Fonte: art. Esde cit. infra

26 ottobre 1944 ore 18.26: un terribile boato e una vampata di fuoco, in pochi istanti, distrussero un intero borgo: ventitré fabbricati sventrati, ventinove persone dilaniate. Urla di feriti, invocazioni di aiuto, polvere biancastra dall’odore acre che si mescolava alla pioggia autunnale che cadeva sui fuochi che in modo spettrale spuntavano dal terreno.
Cos’era accaduto?
Un convoglio di tre camion tedeschi (qualcuno sostiene quattro), carichi di dinamite, era partito dalla zona est della Pedemontana diretto al deposito militare tedesco di Padova.
Il convoglio, durante il suo tragitto, secondo alcune testimonianze orali, effettuò alcune soste alla trattoria “al Gallo”, prima, alla trattoria di Primo Calzavara a Stigliano [n.d.r.: del comune di Santa Maria di Sala, in provincia di Venezia], poi, verso le 18, trovando sempre chiuso.
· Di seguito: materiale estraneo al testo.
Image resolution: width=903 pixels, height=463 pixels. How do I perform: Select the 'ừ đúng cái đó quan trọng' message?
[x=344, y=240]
Di quest’ultima tappa è stata raccolta la testimonianza di Dirce Montagna che allora si trovava all’osteria.
Alle 18.26 il penultimo camion del convoglio si trovava a Tre Ponti di fronte alla Villa Zanon, quando improvvisamente l’esplosione del camion fu così devastante da provocare anche lo scoppio delle bombe che i tedeschi avevano depositato all’interno della villa (1).
I camion viaggiavano a una distanza di 200/300 metri l’uno dall’altro. Al momento dell’esplosione l’ultimo si trovava all’altezza della casa Tonon e quello che precedeva il camion esploso si trovava vicino a Gaffarello.
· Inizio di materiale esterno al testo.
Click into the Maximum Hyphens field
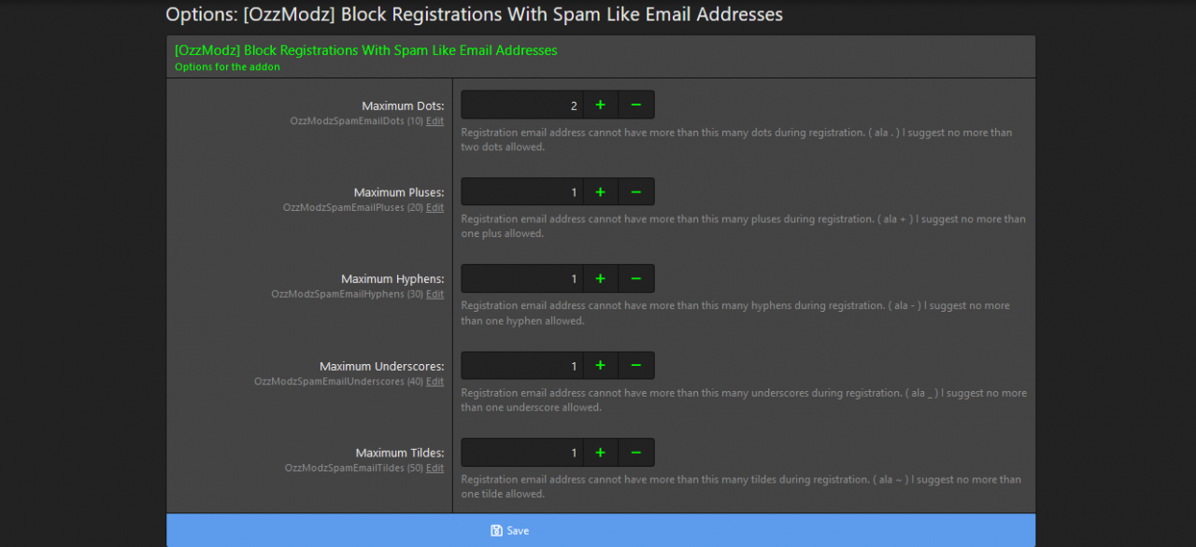Viewport: 1196px width, 547px height. click(x=522, y=279)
I due autisti del camion che si arrestò vicino al Gaffarello scesero, pila in mano, per rendersi conto della tragedia e poi ripartire. Nessuno udì le invocazioni di aiuto dell’anziana madre di Stocco Linda.
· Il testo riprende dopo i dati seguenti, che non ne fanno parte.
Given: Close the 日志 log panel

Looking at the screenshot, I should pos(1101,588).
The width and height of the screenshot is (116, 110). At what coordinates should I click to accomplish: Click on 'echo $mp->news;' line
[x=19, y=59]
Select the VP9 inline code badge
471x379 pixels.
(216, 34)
10/15 minuti prima dell’esplosione erano transitati per Tre Ponti i carri che trasportavano gli operai di Mira, Oriago e Marano, addetti alla costruzione delle trincee tedesche e che si stavano dirigendo alla stazione di Noale per far rientro a casa.
Nella confusione generale generata dall’esplosione la gente che accorreva si divideva in due categorie: la prima era costituita da veri e propri sciacalli che depredavano le vittime di anelli portati al dito, di orologi e altro; nella bottega del meccanico Vecchiato, dentro una stanzetta segreta costruita sotto il pavimento dell’officina, trafugavano delle verghe in bronzo, un materiale allora considerato preziosissimo.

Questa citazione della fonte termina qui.